Alexander Hamilton was one of many Americans who took up the cause of Revolution after the Battles of Lexington and Concord. Hamilton, who was attending King's College (now Columbia University) at the time, joined the New York militia, earning himself the rank of lieutenant.
Hamilton became an artilleryman after leading a successful raid on British cannon in New York City. After mustering a new sixty-man artillery company, Hamilton was elected captain, and he and his men fought in the Battle of White Plains and Battle of Trenton.
The following year, Hamilton was offered a position as George Washington's aide and given the rank of lieutenant colonel. Hamilton served four years under Washington, including the six-month encampment at Valley Forge.
As a trusted aide, Hamilton would have had his own office inside Washington's headquarters, where he was responsible for drafting many of Washington's orders and letters, as well as performing work as Washington's emissary to senior officers.
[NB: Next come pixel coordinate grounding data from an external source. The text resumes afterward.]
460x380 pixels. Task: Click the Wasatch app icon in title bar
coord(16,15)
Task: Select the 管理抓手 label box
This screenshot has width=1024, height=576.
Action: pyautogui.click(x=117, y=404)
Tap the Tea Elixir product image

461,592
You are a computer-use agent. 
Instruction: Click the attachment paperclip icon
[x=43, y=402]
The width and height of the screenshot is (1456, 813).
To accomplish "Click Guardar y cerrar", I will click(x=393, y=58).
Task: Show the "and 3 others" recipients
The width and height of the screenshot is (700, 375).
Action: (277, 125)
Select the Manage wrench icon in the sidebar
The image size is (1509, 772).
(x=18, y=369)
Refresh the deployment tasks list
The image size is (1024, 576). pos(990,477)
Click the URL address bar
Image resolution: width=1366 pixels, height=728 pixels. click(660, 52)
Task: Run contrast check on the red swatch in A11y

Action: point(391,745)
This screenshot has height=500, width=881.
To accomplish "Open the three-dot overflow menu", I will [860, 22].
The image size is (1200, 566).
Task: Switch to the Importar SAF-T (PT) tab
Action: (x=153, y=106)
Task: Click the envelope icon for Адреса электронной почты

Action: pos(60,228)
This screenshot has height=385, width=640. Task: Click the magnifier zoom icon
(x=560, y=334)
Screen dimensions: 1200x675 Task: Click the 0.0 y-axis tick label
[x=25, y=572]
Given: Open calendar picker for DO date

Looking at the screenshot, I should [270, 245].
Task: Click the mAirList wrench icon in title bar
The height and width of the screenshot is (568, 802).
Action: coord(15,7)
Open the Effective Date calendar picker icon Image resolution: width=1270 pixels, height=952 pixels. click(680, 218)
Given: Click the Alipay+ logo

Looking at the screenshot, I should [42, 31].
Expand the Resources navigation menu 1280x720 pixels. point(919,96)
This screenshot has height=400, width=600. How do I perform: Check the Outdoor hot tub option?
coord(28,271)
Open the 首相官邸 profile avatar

During this time, Hamiton also developed a close friendship with the Marquis de Lafayette.
After the siege of Yorktown, Hamilton set out on a political career, representing New York in the Congress of the Confederation, and again in the Constitutional Convention. After Washington's election as president, Hamilton would again serve under him, this time as the country's first Secretary of the Treasury.
In 1804, Hamilton engaged in a fateful duel with then-Vice President Aaron Burr. Hamilton missed with his shot, but Burr was on-target, inflicting a fatal wound to the abdomen. Hamilton died the next day.